本質的にこんなに論理的で不可欠なことが、知ってか知らずか、ほったらかしにしているドアの蝶つがいのようにきしみ続けています。2017年6月に起こった例を見るとよくわかるでしょう。

ベルギーの都市ルーヴェンの映画館で、『ワンダーウーマン』の公開を機に、女性限定の上映がありました。この社会現象に乗せられ、数え切れないほどの少女たちが会場を訪れました。

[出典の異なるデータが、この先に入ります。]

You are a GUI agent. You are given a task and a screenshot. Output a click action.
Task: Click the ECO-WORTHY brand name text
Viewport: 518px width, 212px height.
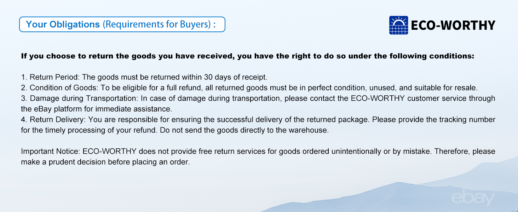(x=453, y=25)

この日、この映画館チェーンは、来場者に「Cool things inside(クールなものが中に)」というロゴの入ったバッグをプレゼントしていました。その効果もあって、想像どおり満席でした。ところが、この謎のバッグの中に入っていた、カッコいいと想定されたものは…忘れがたいものたちでした。少女たちがバッグの中に見つけたものは、たわし・ガラス用洗剤・掃除用ブラシ・ダイエットピルだったのです。このニュースは、数日後も多くの人々を驚かせ、あらゆる業界の人々から数え切れないほどのコメントや批判が寄せられました。

「人生を避けていては、平穏は見つけられない」

-ヴァージニア・ウルフ-

これは、私たち皆が知っている現実です。過去の名残であり、私たちの社会に時々出現する化石のようなもので、大多数が反応します。ところが、目立たなくて簡単には見えない別のタイプの隠された現実も存在するのです。言語の中、女の子や男の子への話しかけ方の中に存在し、ほとんど気づかないうちに、彼らを無理やり型にはめているのです。

おもちゃで遊ぶ女の子

良い女の子は静かな子

良い女の子は、部屋の隅で動かず、周りのことを静かに観察します。その間、素直な女の子は、空想の中で人知れず、沈黙という鍵を閉めて、広く野性的な自分の世界へ飛び立ち、数知れない冒険をするのです。他人、つまり彼女の前を通る大人たちは、彼女のヘアスタイルや洋服や注意深い視線をほめます。両親に向かって「おりこうですね」と言いますが、女の子には話しかけず、何が好きなのか、何が嫌いなのか、どんな本を読んで何を夢見ているのかを質問したりはしないのです。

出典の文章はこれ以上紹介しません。